→ **Aufgabenstellung**:
[A] Wiederhole aus dem Textauszug über die Fluchtroute nach Holland wortgetreu den Abschnitt von „Im Juni 1933“ bis „Holland geleitet werden.“.
[B] Über welche Orte führte laut dem Textauszug über die Fluchtroute der bereits 1932 festgelegte Weg nach Venlo?

→ **Textauszug**:

______________________________

Im Juni 1933 wurde auch der seit Monaten unterbrochene Kontakt zur Geschäftskommission wieder hergestellt. Karolus Heber, ein Kurier der Geschäftskommission traf in Duisburg ein. Er berichtete von zahlreichen Verhaftungen in Berlin, sowie von der Verlegung der Geschäftskommission nach Erfurt. Heber kam auch auf die Notwendigkeit zu sprechen, politische Flüchtlinge über die Grenze nach Holland zu schaffen. Der Weg, den die Emigranten dabei nehmen sollten, war schon im Jahre 1932 festgelegt worden: Er führte über Duisburg, Viersen, Dülken und Kaldenkirchen nach Venlo in Holland.

Als Anlaufstelle für die aus Mitteldeutschland eintreffenden Flüchtlinge stellte Nolden seine Wohnung zur Verfügung. Es wurde abgemacht, daß die Emigranten dort gleich nach ihrem Eintreffen abgeholt und von anderen Duisburgern nach Dülken oder direkt nach Holland geleitet werden.

Kurz nach der Abreise Hebers und bevor noch konkrete Vorbereitungen für den Aufbau der Fluchtroute getroffen werden konnten, traf der Provinzialarbeiterbörsenobmann Fritz Schröder aus Kassel ein. Er war über Noldens Adresse aus Erfurt informiert worden. Sein Ziel war Amsterdam, um dort mit den holländischen Syndikalisten in Kontakt zu treten. Die Duisburger baten ihn, sich in Holland um Schriftenmaterial für die Einfuhr nach Deutschland zu kümmern. Nolden brachte Schröder zum Bahnhof und gab ihm die Kontaktadresse einiger befreundeter Anarchisten in Dülken, die ihn nach Holland schleusen würden.

______________________________

→ **Bereitgestellte Daten**:
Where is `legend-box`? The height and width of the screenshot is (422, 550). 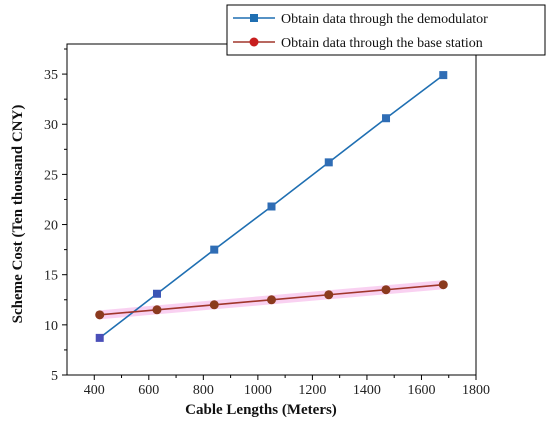
legend-box is located at coordinates (386, 30).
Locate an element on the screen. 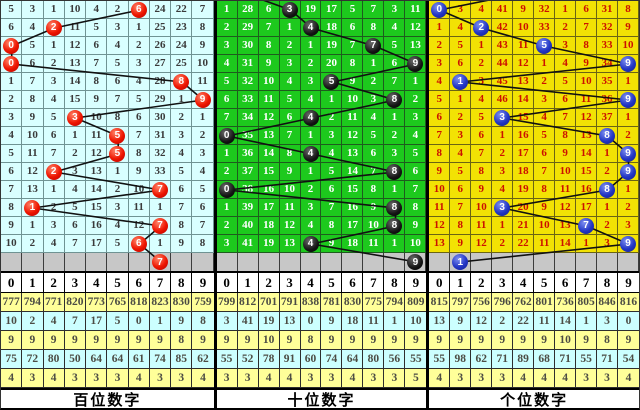  stat-cell: 80 is located at coordinates (374, 360).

______________________________

→ **Antworten**:
[A]
Im Juni 1933 wurde auch der seit Monaten unterbrochene Kontakt zur Geschäftskommission wieder hergestellt. Karolus Heber, ein Kurier der Geschäftskommission traf in Duisburg ein. Er berichtete von zahlreichen Verhaftungen in Berlin, sowie von der Verlegung der Geschäftskommission nach Erfurt. Heber kam auch auf die Notwendigkeit zu sprechen, politische Flüchtlinge über die Grenze nach Holland zu schaffen. Der Weg, den die Emigranten dabei nehmen sollten, war schon im Jahre 1932 festgelegt worden: Er führte über Duisburg, Viersen, Dülken und Kaldenkirchen nach Venlo in Holland.

Als Anlaufstelle für die aus Mitteldeutschland eintreffenden Flüchtlinge stellte Nolden seine Wohnung zur Verfügung. Es wurde abgemacht, daß die Emigranten dort gleich nach ihrem Eintreffen abgeholt und von anderen Duisburgern nach Dülken oder direkt nach Holland geleitet werden.

[B] Über Duisburg, Viersen, Dülken und Kaldenkirchen.